This topic is also part of the governance strategy of a company. Mostly companies focus more on access of folders and groups than access of data. At first sight this might seem the same, but reality shows that data is easily moved from one folder to another or linked in the backend or shared via local storages or via private cloud storages. In order to prevent this, a company wide data storage policy needs to be in place first. Secondly all existing data needs to be viewed and then grouped according to its criticality. It is surprising how little companies know about their existing data and the level of criticality.

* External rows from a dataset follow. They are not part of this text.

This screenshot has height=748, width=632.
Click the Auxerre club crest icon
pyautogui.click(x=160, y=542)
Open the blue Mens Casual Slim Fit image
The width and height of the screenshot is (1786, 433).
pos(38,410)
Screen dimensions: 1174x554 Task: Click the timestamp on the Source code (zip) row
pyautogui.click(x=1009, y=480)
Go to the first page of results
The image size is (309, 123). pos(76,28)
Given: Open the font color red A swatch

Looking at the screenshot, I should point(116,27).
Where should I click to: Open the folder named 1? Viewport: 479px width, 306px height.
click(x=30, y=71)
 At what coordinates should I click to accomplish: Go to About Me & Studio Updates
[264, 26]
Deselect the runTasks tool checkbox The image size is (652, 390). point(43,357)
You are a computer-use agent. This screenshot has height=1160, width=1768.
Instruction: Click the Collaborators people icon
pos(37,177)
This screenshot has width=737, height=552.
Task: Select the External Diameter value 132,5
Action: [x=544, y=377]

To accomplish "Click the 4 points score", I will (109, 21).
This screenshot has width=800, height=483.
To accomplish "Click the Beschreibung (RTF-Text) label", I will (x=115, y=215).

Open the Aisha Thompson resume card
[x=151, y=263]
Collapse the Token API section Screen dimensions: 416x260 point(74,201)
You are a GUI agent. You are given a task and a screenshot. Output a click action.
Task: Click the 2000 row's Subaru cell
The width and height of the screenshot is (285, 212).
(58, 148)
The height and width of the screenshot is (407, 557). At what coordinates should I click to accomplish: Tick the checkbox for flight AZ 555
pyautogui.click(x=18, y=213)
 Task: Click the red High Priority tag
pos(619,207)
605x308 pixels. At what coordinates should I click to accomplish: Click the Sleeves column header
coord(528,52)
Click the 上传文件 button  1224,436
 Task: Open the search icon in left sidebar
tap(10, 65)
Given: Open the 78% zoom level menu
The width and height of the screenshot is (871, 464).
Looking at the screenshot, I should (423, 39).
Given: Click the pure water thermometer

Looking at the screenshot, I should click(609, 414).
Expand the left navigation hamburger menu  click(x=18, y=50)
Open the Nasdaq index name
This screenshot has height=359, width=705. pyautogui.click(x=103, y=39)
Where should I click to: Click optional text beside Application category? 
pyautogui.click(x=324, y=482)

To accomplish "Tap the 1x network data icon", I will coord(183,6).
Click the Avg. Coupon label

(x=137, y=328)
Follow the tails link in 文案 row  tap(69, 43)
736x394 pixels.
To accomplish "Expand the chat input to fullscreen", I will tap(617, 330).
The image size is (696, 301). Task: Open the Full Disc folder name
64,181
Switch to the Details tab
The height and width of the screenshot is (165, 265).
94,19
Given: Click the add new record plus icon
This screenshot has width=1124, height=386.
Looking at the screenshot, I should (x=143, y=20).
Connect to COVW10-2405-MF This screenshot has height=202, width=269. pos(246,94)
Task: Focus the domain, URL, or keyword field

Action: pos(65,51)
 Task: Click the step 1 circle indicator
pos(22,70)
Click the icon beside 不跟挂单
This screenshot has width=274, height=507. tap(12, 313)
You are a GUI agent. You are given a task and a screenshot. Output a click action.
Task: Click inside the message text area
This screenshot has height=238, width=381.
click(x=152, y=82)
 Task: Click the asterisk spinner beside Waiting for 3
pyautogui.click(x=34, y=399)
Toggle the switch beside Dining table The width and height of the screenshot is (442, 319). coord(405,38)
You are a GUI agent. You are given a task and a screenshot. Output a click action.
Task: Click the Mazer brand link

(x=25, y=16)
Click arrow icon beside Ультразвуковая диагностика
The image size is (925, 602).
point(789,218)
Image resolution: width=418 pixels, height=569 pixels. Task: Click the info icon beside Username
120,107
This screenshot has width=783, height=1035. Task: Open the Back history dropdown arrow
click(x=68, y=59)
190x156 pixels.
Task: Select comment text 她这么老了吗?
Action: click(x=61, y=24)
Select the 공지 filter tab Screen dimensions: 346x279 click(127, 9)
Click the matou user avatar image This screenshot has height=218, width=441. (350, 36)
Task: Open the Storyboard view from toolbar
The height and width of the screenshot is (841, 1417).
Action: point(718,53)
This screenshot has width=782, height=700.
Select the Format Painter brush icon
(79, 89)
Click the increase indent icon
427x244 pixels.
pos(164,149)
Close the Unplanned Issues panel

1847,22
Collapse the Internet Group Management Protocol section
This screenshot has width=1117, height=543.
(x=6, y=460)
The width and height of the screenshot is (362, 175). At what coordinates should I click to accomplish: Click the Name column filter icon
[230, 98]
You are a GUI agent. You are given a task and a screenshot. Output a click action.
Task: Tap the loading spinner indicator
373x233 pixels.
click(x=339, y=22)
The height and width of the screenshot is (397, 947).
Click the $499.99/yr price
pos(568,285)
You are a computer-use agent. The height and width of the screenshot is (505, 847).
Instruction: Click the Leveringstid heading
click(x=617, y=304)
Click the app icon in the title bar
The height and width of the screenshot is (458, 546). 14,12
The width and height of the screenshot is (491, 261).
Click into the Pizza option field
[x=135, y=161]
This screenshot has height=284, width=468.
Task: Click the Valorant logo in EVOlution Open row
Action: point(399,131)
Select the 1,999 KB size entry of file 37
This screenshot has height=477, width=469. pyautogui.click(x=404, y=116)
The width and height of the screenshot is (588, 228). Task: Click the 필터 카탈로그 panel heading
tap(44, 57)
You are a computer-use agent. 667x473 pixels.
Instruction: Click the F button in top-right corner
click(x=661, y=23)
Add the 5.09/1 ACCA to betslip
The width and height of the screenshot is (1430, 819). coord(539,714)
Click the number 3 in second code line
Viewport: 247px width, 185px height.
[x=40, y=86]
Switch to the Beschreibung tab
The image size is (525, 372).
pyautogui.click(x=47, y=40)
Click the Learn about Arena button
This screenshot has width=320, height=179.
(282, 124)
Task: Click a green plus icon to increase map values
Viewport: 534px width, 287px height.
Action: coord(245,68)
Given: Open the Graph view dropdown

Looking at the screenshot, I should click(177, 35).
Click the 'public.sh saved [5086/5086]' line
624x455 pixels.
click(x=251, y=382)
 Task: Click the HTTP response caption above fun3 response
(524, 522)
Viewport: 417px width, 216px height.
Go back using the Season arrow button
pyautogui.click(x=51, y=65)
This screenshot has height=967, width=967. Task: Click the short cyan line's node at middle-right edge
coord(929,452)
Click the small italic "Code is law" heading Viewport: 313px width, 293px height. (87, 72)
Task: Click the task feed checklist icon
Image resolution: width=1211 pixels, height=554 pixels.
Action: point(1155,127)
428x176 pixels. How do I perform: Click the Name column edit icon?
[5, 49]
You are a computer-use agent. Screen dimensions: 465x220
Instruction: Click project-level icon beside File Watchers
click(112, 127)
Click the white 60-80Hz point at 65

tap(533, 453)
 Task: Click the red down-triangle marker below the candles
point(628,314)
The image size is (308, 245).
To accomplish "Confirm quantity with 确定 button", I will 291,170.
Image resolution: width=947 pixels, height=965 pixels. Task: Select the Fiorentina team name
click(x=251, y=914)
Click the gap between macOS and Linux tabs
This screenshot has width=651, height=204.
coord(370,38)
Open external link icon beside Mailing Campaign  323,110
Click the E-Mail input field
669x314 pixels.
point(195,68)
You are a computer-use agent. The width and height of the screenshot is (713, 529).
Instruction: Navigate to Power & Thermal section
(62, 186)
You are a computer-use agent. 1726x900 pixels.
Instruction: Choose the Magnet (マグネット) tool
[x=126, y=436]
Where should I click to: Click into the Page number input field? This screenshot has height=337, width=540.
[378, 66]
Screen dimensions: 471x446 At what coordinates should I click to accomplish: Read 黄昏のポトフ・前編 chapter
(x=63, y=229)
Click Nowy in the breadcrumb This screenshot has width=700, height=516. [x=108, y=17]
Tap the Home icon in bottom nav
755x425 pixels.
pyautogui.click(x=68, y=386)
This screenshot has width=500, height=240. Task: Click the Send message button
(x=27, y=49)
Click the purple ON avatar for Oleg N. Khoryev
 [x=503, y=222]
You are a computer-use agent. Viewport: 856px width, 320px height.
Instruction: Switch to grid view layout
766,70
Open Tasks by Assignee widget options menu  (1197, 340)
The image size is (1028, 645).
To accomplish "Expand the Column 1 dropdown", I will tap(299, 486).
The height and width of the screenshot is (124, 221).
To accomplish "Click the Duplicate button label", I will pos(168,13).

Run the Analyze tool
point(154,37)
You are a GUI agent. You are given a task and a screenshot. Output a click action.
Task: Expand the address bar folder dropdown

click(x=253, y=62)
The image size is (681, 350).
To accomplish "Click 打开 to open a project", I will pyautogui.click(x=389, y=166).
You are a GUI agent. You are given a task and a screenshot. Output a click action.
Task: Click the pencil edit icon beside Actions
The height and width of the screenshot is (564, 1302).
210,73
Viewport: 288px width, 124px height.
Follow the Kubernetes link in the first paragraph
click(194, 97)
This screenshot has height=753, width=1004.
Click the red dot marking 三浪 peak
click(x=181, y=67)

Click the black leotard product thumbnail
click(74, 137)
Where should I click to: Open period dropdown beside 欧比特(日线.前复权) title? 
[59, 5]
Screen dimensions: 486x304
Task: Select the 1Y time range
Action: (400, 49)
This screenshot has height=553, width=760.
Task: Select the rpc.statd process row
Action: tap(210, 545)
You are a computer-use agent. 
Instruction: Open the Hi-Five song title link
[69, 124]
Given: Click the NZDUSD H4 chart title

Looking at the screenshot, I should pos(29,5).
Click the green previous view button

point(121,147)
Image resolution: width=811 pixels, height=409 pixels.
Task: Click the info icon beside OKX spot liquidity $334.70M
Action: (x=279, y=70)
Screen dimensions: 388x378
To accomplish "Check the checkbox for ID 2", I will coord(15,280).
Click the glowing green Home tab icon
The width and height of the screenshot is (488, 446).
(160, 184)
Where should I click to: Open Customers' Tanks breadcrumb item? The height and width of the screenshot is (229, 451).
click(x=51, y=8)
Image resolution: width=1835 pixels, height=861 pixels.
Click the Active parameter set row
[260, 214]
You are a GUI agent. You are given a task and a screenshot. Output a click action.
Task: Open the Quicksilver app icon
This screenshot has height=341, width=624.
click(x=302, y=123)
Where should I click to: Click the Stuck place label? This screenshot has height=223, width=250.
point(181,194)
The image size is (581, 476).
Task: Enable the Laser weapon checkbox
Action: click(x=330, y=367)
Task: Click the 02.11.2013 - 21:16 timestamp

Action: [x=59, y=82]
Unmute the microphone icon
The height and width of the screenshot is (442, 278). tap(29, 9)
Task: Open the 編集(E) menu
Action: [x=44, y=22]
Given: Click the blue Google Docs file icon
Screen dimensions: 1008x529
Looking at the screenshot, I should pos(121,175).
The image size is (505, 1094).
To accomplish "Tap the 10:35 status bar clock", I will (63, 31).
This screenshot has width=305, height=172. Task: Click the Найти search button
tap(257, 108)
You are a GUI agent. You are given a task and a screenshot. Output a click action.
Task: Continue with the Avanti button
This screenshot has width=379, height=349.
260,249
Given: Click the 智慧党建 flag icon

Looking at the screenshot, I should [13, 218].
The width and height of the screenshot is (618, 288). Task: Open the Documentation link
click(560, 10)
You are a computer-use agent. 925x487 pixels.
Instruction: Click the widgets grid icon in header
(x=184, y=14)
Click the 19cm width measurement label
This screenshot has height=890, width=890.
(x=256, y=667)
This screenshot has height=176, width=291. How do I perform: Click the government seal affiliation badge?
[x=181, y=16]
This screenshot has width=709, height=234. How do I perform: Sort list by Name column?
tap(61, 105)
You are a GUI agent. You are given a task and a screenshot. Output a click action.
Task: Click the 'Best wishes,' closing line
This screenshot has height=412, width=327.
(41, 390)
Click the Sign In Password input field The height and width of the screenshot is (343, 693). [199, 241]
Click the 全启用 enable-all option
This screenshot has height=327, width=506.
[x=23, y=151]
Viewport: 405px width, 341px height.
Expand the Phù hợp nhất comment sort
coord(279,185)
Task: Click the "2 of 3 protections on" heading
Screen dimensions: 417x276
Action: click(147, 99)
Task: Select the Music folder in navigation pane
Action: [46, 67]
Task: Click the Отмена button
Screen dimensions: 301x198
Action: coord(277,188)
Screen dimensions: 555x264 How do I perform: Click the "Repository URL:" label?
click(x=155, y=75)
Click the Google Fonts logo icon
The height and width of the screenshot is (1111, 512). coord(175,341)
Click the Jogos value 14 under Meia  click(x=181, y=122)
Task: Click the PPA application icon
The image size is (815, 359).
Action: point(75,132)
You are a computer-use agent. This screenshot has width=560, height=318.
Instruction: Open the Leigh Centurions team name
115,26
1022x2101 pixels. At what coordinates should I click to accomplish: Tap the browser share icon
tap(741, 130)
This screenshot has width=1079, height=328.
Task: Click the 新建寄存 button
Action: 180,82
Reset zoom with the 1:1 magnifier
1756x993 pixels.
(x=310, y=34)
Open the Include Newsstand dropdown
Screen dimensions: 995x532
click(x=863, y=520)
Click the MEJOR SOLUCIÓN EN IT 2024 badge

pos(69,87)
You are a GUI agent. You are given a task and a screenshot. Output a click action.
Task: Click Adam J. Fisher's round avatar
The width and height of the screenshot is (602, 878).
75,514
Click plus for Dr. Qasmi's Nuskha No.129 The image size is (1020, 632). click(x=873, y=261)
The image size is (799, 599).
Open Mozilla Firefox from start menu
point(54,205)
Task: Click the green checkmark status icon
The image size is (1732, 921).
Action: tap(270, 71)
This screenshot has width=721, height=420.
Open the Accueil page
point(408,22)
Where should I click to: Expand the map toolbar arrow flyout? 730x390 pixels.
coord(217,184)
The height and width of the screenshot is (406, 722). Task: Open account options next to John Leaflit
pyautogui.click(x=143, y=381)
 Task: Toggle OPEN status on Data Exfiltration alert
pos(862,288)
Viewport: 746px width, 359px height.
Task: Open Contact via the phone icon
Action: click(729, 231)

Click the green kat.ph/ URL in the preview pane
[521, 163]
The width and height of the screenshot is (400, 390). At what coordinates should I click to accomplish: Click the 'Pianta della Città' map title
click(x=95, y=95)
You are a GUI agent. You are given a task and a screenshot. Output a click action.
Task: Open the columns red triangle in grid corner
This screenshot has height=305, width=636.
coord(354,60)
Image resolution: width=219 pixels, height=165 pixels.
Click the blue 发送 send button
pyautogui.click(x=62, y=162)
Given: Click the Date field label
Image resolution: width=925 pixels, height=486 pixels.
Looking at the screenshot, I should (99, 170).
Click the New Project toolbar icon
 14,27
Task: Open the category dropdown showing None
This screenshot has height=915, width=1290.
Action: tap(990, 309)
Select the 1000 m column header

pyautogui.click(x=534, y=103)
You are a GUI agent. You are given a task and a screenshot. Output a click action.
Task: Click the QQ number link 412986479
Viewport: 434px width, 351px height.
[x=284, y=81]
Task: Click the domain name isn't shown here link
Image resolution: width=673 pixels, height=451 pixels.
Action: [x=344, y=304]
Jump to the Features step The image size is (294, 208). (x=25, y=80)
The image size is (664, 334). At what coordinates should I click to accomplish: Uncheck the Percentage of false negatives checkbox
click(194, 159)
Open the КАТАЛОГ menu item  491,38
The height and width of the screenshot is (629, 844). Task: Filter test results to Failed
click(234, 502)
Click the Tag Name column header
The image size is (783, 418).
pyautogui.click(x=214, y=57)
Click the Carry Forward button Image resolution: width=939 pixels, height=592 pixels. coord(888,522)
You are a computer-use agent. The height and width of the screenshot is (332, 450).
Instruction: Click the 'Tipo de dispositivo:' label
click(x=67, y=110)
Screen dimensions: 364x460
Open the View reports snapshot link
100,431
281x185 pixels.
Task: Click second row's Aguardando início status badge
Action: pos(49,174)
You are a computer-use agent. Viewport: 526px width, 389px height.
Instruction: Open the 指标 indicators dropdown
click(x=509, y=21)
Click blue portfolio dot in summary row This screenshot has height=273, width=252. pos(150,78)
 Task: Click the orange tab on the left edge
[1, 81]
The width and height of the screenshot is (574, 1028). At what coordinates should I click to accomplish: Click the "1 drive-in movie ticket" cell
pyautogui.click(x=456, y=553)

The General Data Protection Regulation (GDPR) started a valuable discussion and forced companies to look into the data they have, create and store.

However, we see that companies which are not following a unified communication or unified communication as a service approach, often also have problems to pinpoint all sources which create data. Thus focusing on a unified communication approach first, will help to solve the problem of accessibility of data later.

Let me give an example what I mean. Just imagine an employee is about to send a list of all employees bank information to an external client via a non-encrypted email channel. According to internal guidelines this is forbidden. But since you have no unified communication protocol in place, no system detects this error and damage could be done. However, with a unified communication system in place, you would always know

  1. Where your data is created
  2. Where your data is stored
  3. Who can access this data
  4. How this data can be used

We will talk about unified communication as a mean of data governance in a later chapter in more detail.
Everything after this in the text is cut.